Para aprender e se desenvolver, cada indivíduo parte de suas experiências anteriores, sua formação, sua história, portanto, a jornada de aprendizagem de cada coach será única. No entanto, há algo que vale para todos – a aprendizagem somente ocorrerá se dedicarmos tempo e atenção à ela. Coaches experientes dedicam-se continuamente ao seu autodesenvolvimento. Em Action Learning, após cada sessão, o coach deve se perguntar: O que eu fiz bem? O que eu poderia fazer melhor? Como farei para que isso ocorra? O que eu aprendi, com esse grupo, hoje? As respostas para essas e outras questões similares levarão o coach a novos patamares de reflexão, aprendizagem e ação, garantindo que o coach possa evoluir a cada sessão, a cada grupo e a cada nova experiência em Action Learning.
Maria Carolina Mateus
Professional Action Learning Coach e facilitadora de grupos
Bibliografia:
ARGYRIS, C. Knowledge for Action: A Guide to Overcoming barriers to organizational change. San Francisco: Jossey-Bass, 1993.

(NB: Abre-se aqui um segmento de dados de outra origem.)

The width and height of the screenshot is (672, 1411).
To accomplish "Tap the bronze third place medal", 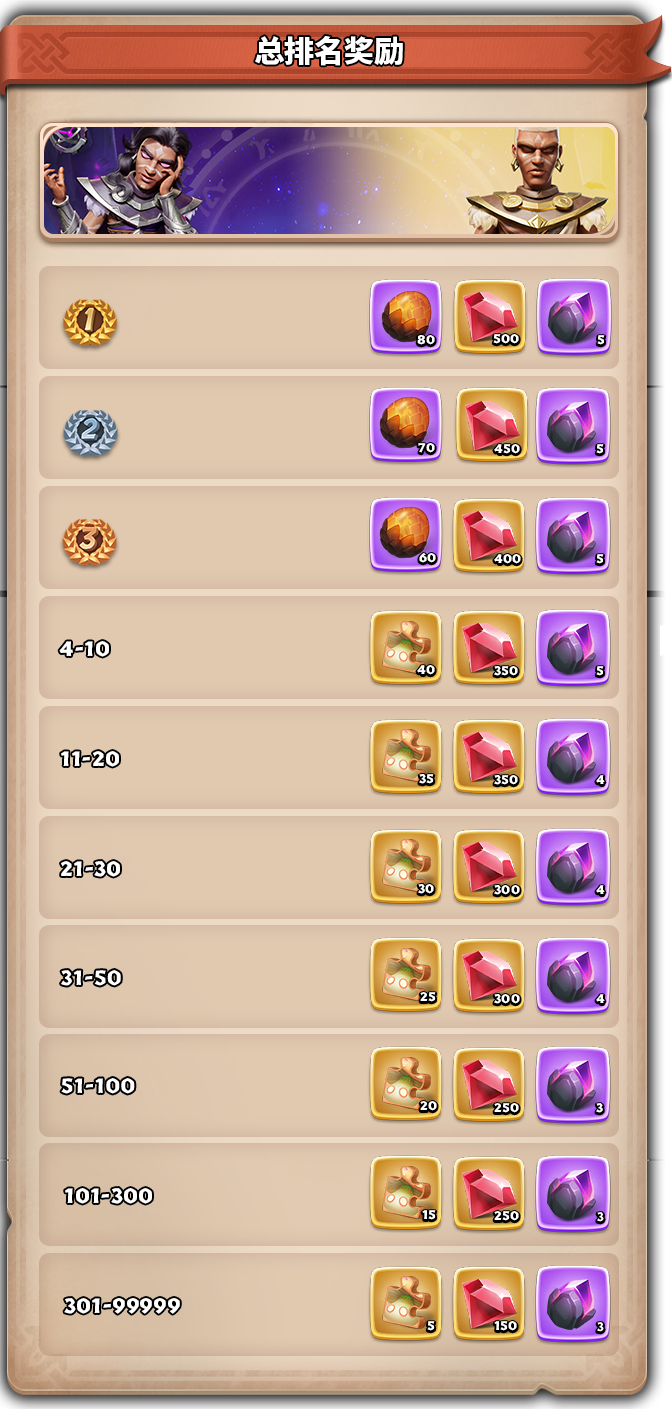I will (x=90, y=542).
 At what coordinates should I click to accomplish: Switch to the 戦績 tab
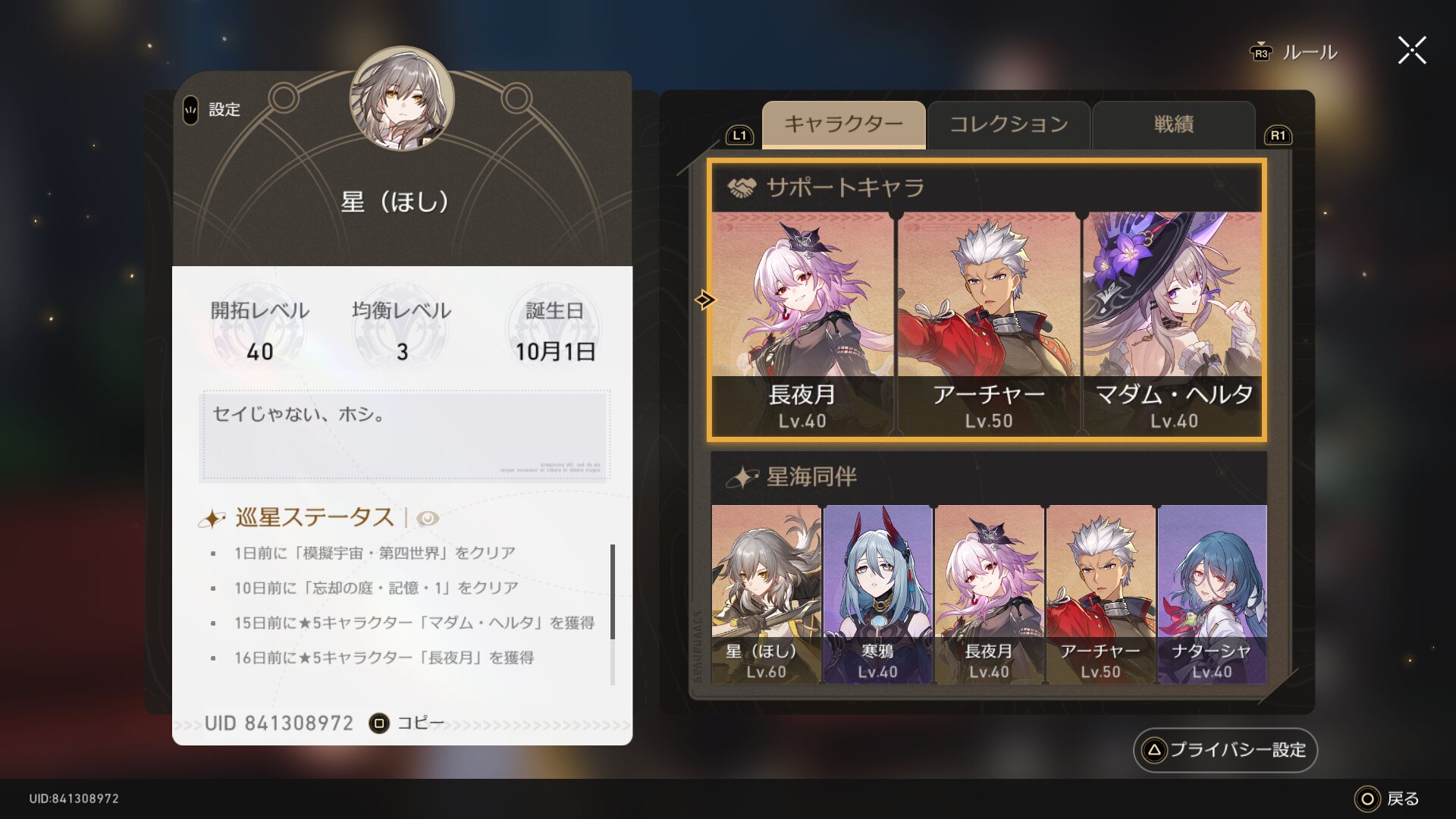coord(1174,124)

FLAVELL, J. H. Speculations About The Nature and Development of Metacognition: Metacognition, Motivation and Understanding. Hillside, NJ: Erlbaum, 1987.
FREEDMAN, A. M. Action research: Origins and applicationsfor OD&C practioners. In B. B. Jones, & M. Brazzel (Eds.), The NTL handbook of organization development and change (pp. 83-103). San Francisco: Jossey-Bass/Pfeifeer/NTL Institute. 2006.
MARQUARDT, Michael J., LEONARD, H. Skipton, FREEDMAN, Arthur M., HILL, Claudia C. Action Learning for Developing Learders and Organizations. American Psychological Association, Washington, DC, 2009.
VOGT, Eric E., BROWN, Juanita e ISAACS David, The Art of Powerful Questions – Catalyzing Insight, Innovation and Action. Whole Systems Associates, 2003.